**Stated goal:** Copy the passage from the lapping write-up between "Brakes are ZZP" and "in the future.)", inclusive.

# Lapping/Racing : Goals reached



## Poje (Aug 2, 2012)

This Monday was my last Lapping night for 2013, since i reached my Goals that i had set :

*1.* To get my car optimized for Lapping a Racetrack.

*2.* To graduate into the Intermediate cathegory.


So, Monday the 14th i graduated from beginner (With an instructor and no passing) to intermediate (Alone and passing is alowed in the straights) and the difference is wonderfull. 

Im very glad i was able to find a place that has very well structured Lapping events and its perfect for Beginers all the way to Experts.

Why am i stopping ? Because of money, since Lapping is quite hard on a car, even if the Cruze did very well, its still my Daily driver and i didnt want my luck to run out.

*In the End, my setup is this :
*
3x Ultra Racing Bars, Front upper, Rear lower and Rear brace.

Pedders @ 0.5 inch of clearance with Tires set at 19/20 front/back. (19 clicks on 30 max hard.)

Alignement is stock.

Tires are stock size, 225/45/18 Dunlop SP Sport Maxx TT @ 36lbs.

Brakes are ZZP kit in front, stock in back with ATE Blue Racing oil. Front are AC Delco plain Disc of 11.9 inches with Hawk HP plus pads. Back are EBC Discs with EBC greenstuff pads. (I'll change the Back setup to same type as front in the future.)

The Front brakes in this current setup are the only one i tried that was able to resist a 20min hard Lapping session.

*The problems :
*
In this current setup, just one problem rised up and it was heat.

After a 2nd 20min session in the same night, the Check Engine light was up with the code P1101. After checking on the net and talking with Brian @ Vermont tuning, the Conclusion was this : 

"P1101 is an airflow model error - it means that the measured vs modeled airflow was not correct or the measured vs modeled manifold pressure was not correct. This can happen due to a number of different problems (MAF sensor not reading properly, leak in intake charge pipe, vacuum leak,etc). When the engine get really hot seals are more likely to leak under pressure/vacuum, so that might be why it happened during/after your laps."

So, if in the futur i decide to do Lapping quite often, i'll try to find a way to reduce under-hood heat.

Maybe i'll just remove one Headlight like some do...

Anyway, i hope you guys enjoy your Cruze like i do and that some of you will find my Threads helpfull if you decide to Race/Lap your Cruze !

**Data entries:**
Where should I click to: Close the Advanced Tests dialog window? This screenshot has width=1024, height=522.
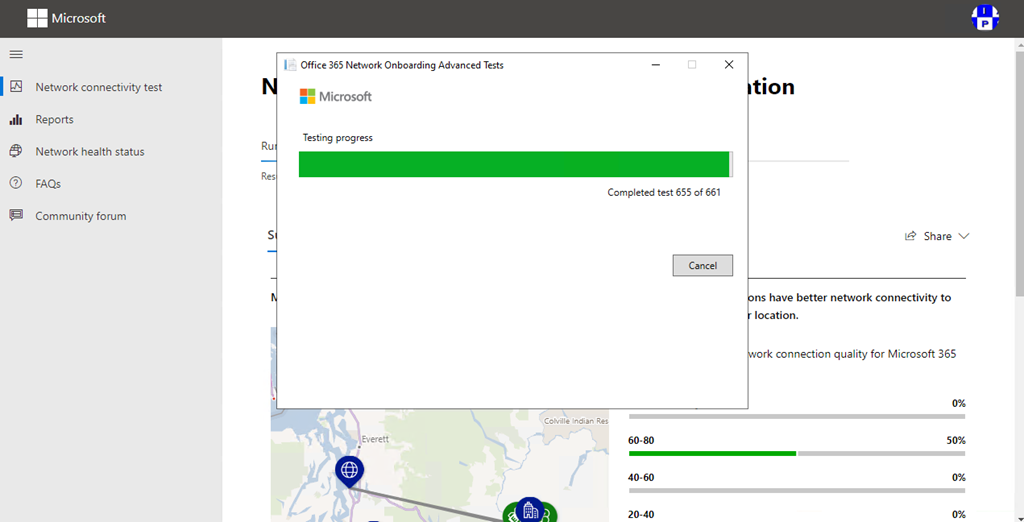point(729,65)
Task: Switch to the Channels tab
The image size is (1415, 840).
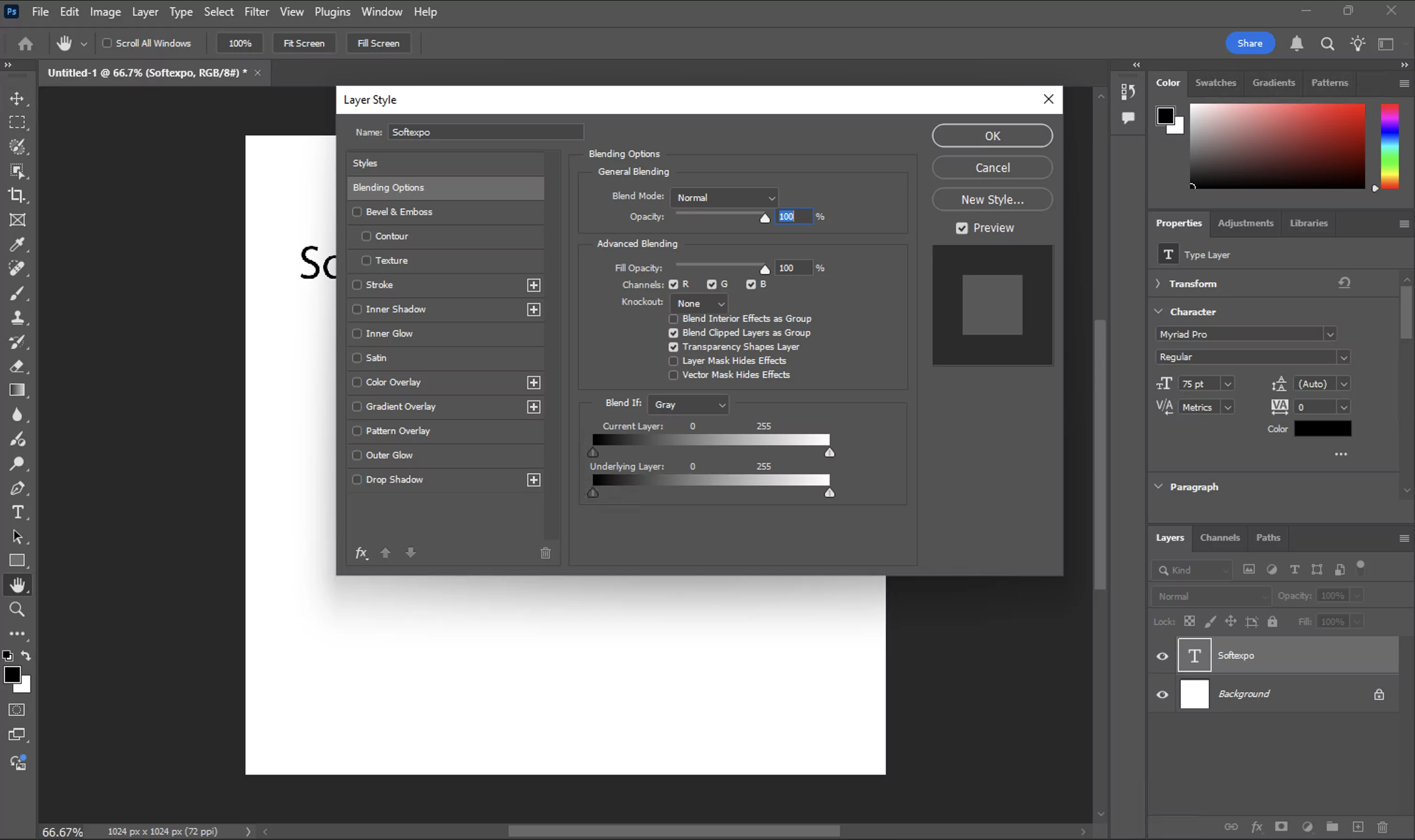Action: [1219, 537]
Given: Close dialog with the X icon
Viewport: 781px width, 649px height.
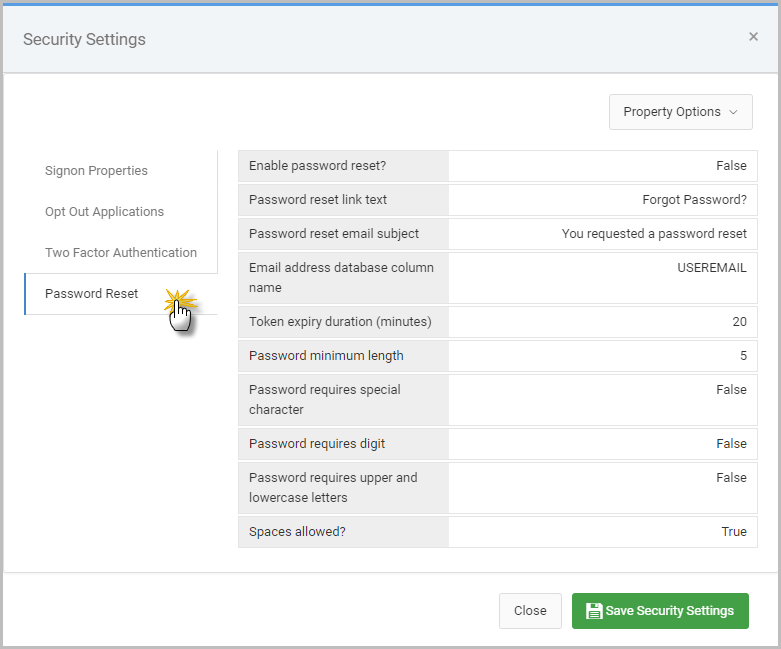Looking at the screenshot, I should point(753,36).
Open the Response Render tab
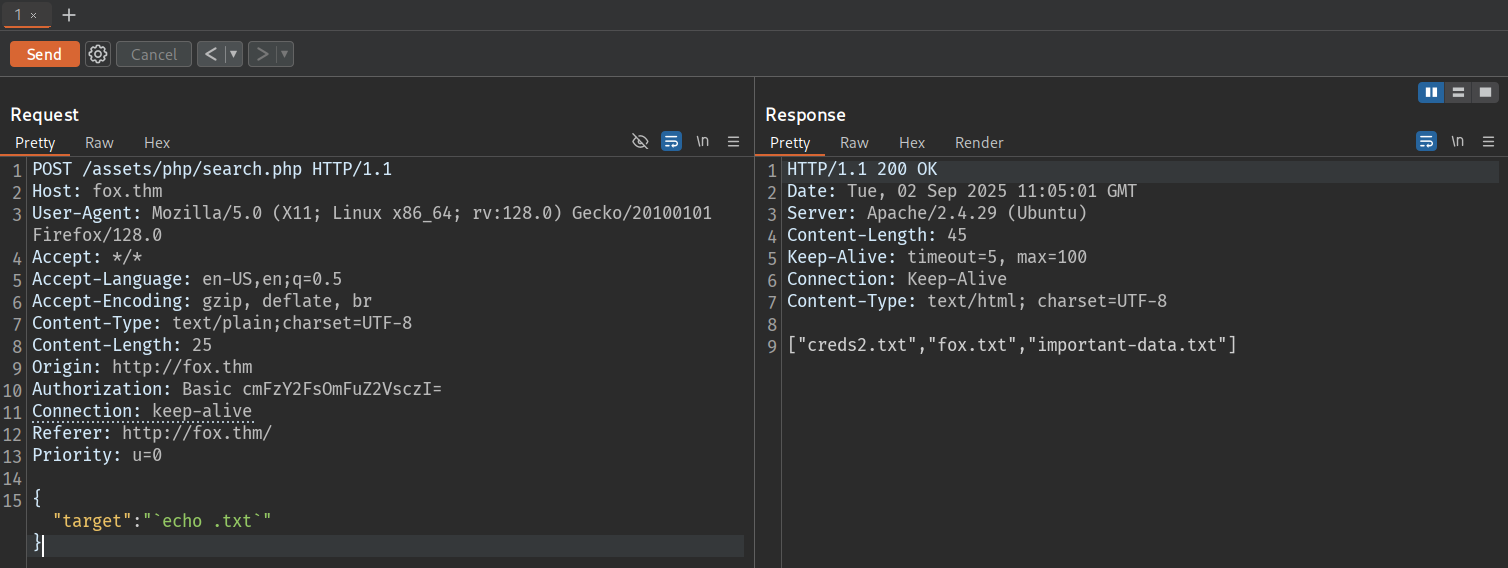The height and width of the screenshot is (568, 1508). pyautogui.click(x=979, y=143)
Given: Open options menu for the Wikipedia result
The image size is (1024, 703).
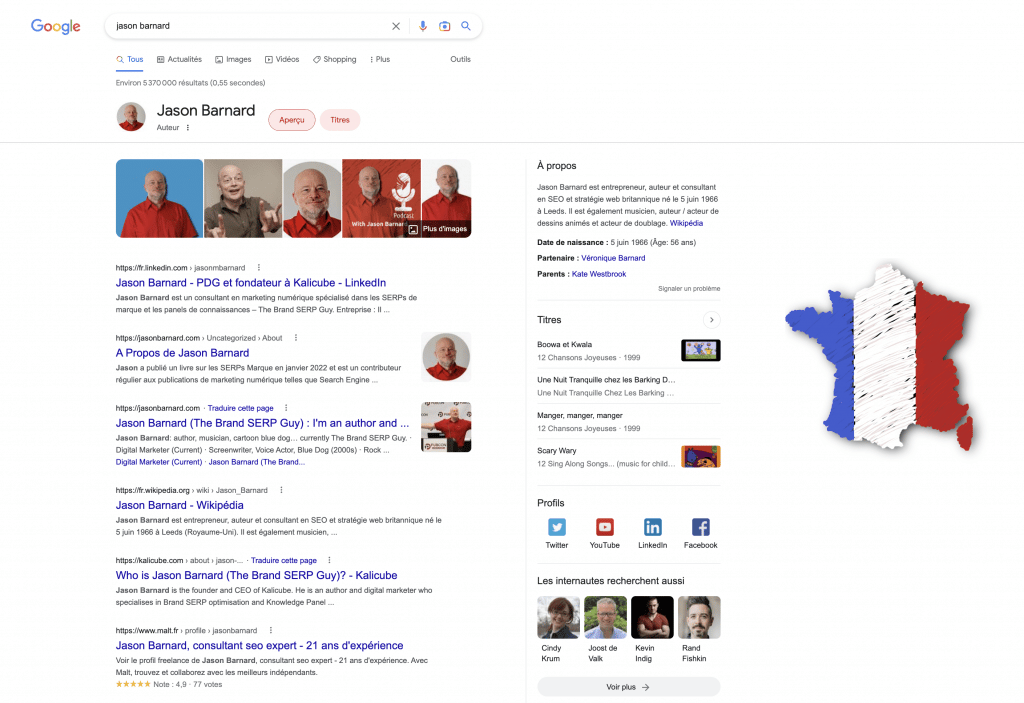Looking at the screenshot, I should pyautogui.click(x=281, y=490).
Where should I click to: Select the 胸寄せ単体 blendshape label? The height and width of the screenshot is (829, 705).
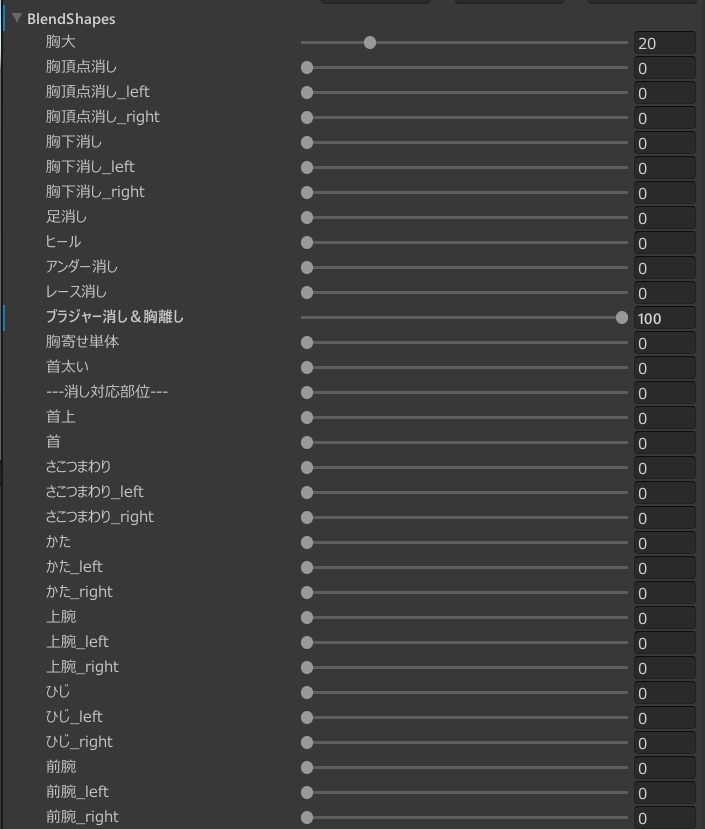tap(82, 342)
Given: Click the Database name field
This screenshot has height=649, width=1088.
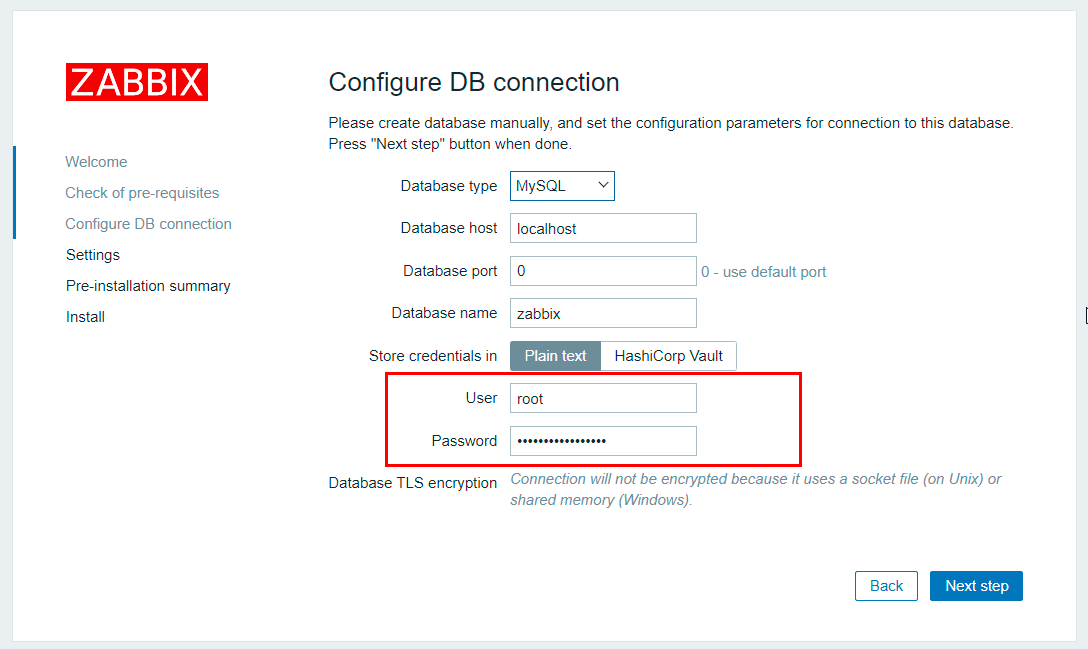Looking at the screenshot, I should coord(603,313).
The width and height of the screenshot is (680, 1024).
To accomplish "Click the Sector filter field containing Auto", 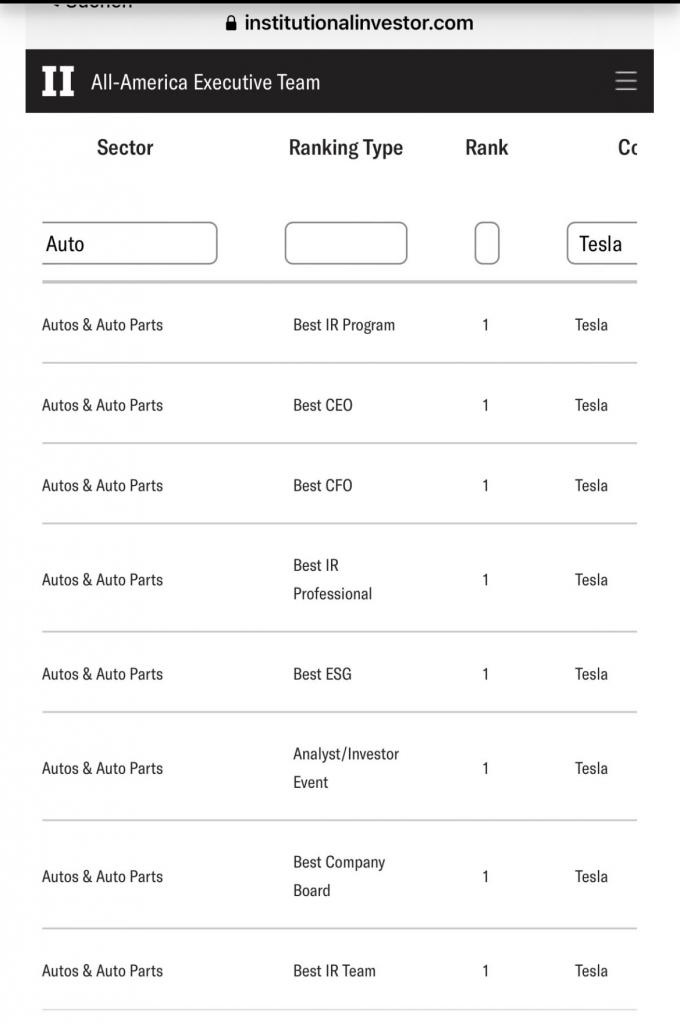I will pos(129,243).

**Response:**
Brakes are ZZP kit in front, stock in back with ATE Blue Racing oil. Front are AC Delco plain Disc of 11.9 inches with Hawk HP plus pads. Back are EBC Discs with EBC greenstuff pads. (I'll change the Back setup to same type as front in the future.)